亜人の店だからと特別に褒めることもしなかった。


美味しいものを食べる。


欲しいものを選ぶ。


代金を払う。


店主に礼を言う。


それだけだった。


夕方。


一行は街の外へ出た。


「転移で帰りますか?」


サーシャが尋ねる。


マーガレットは少し考えた。


「それでは、すぐ着いてしまいますわ」


バイオレットも街道を見る。


「せっかくですから、ゴーレム馬車にしましょう」


側室たちも賛成した。


急ぐなら飛行すればいい。


さらに急ぐなら転移すればいい。


だが今日は急いでいない。


旅そのものを楽しむなら、ゴーレム馬車でいい。


一行は王都行きのゴーレム馬車へ乗った。


座席に腰を下ろす。


窓の外を街並みがゆっくり流れていく。


側室の一人がアイテムボックスから菓子を取り出した。


「食べます?」


「いただきますわ」


「私も」


サーシャも手を伸ばした。


今度は誰も視察とは言わなかった。


車窓を眺める。


菓子を食べる。


シードルを少し飲む。


買ってきた品物の話をする。


ゴーレム馬車は整備された街道を王都へ向かって進んでいった。


そして亜人街には、一つの新しい評判が残った。


王族まで普通に遊びに来る街。


それはどんな差別撤廃の演説よりも、街の信用を高めていた。




王妃と王女が亜人街へ遊びに来ていた。


その噂は、翌日には王都まで届いていた。


しかも公式視察ではない。


地味な服を着て、普通の客として店を回っていた。


菓子を食べた。


ワインを買った。


蜂蜜を買った。


織物を選んだ。


魔族の食堂で料理まで食べた。


帰りは転移でも飛行でもなく、ゴーレム馬車だった。


話を聞いた王都市民の反応は単純だった。


「そんなに面白い街なのか?」


「王妃様が行くくらいだぞ」


「ブランデーケーキっていうのが旨いらしい」


「俺は酒が気になるな」


「今度の休みに行ってみるか」


数日後。


亜人街を訪れる人間はさらに増えていた。


急ぐ者は飛行する。


家族や友人との旅行を楽しみたい者はゴーレム馬車に乗る。


朝に王都を出る馬車には、菓子や酒を目当てにした客が目立つようになった。


商業ギルドも当然、その動きを見逃さなかった。


ギルド内の会議室。


職員たちが端末に表示された数字を見ていた。


「王都から亜人街へ向かうゴーレム馬車の利用者が増えています」


「休日は?」


「満席になる便も出ています」


「なら増便しよう」


決定は早かった。


だが、それだけでは終わらない。


一人の職員が提案した。


「旅行商品にできませんか?」


「旅行商品?」


「はい。
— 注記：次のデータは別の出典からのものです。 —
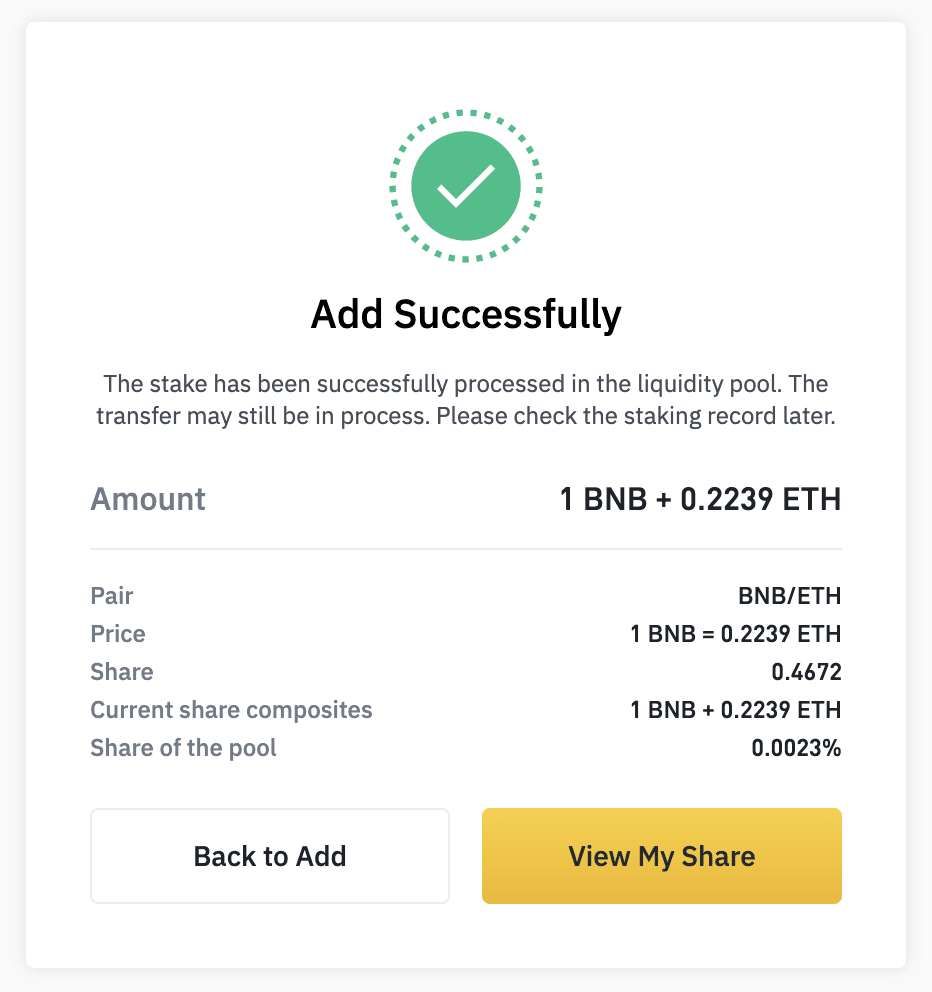This screenshot has height=992, width=932.
Task: Select the share value 0.4672
Action: (807, 672)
往復のゴーレム馬車と、宿泊、それから食事をまとめるんです」


会議室が静かになった。


すぐに別の職員が端末を操作する。


「エルフ街の果実園見学」


「ドワーフ街の酒造工房も入れられるな」


「獣人街なら香辛料市場」


「魔族街は食事だろう」


「ダークエルフ街は織物と服飾店があります」


次々と案が出る。


誰かが笑った。


「観光旅行じゃないか」


「そのつもりですが?」


こうして商業ギルドによる旅行企画が始まった。


宿屋と交渉する。


食堂と相談する。


ゴーレム馬車の便を確保する。


各街の店にも話を通す。


数日後。


王都の商業ギルドに新しい案内が貼り出された。


――亜人街周遊旅行。


果実と蜂蜜を楽しむエルフ街。


酒造工房を巡るドワーフ街。


香辛料と乳製品の獣人街。


料理を楽しむ魔族街。


織物や服飾店を巡るダークエルフ街。


最後は共有街で自由行動。


宿泊付きのコースまで用意された。


申し込みはすぐに入った。


最初は女性客が多かった。


目的は菓子。


果実。


蜂蜜。


ワイン。


シードル。


織物。


服。


王都の女性騎士たちも休暇を合わせて参加した。


かつて帝国から亡命してきた女性たちもいる。


アレクサンドやアンジェラまで、時間が合えば一緒に遊びに来た。


そして女性が動けば、男たちも動いた。


「ドワーフ街の酒造工房、行ってみたいな」


「魔族料理も旨いらしいぞ」


「獣人街の肉料理も食いたい」


理由は様々だった。


中には別の目的を持つ若者たちもいた。


「ダークエルフ街って自由恋愛なんだろ?」


「だから何だ?」


「いや、別に」


「顔が笑ってるぞ」


そんな会話をしながらゴーレム馬車へ乗り込む。


やがて商業ギルドには、若い独身男性向けの旅行まで相談されるようになった。


職員は頭を抱えた。


「ダークエルフを口説きに行こうツアー、という名前は却下です」


「駄目か?」


「当たり前です」


「じゃあ交流旅行」


「それなら検討します」


そんな企画まで生まれていた。


もちろん、相手が応じるかどうかは本人次第である。


自由恋愛とは、誰でも口説けるという意味ではない。


ただ、種族が違うことを理由に最初から排除されることもなかった。


人間とダークエルフ。


人間とエルフ。


獣人と人間。


魔族と人間。


観光で知り合い、何度も街へ通う者が現れる。


交際する者も出てきた。


そして、その光景を見る王国民の感覚も少しずつ変わっていった。


誰かが差別をやめろと命令したわけではない。


王宮が大々的な演説をしたわけでもない。


王妃が菓子を食べた。


王女がワインを買った。


側室たちが服を選んだ。


サーシャがブランデーケーキをおかわりした。


王族が普通の客として楽しんだ。


それを見た人々も遊びに行った。


商業ギルドが馬車を増やした。


旅行商品ができた。


店が増えた。


宿屋が増えた。


交流が増えた。


亜人街は、もはや亜人だけの街ではなかった。


休日になれば王国各地から人が訪れる観光都市になり始めていた。


王宮では後日、マーガレットが今回の視察報告をまとめていた。


バイオレットが尋ねる。


「成果はいかがでした?」


マーガレットは端末を見る。


商業の活性化。


観光客の増加。


種族間交流の拡大。


新商品の開発。


どれも立派な成果だった。


マーガレットは満足そうに頷いた。


「非常に有意義な視察でしたわ」


サーシャが横から言った。


「ブランデーケーキを三つも買って帰った視察が、ですか?」


マーガレットは少しも動じなかった。


「それも市場調査ですわ」


バイオレットが真顔で頷く。


「その通りです」


サーシャは二人を見た。


そして何も言わず、買ってきたブランデーケーキを一つ取った。


結局、次はいつ行くのか。


三人が考えていたことは同じだった。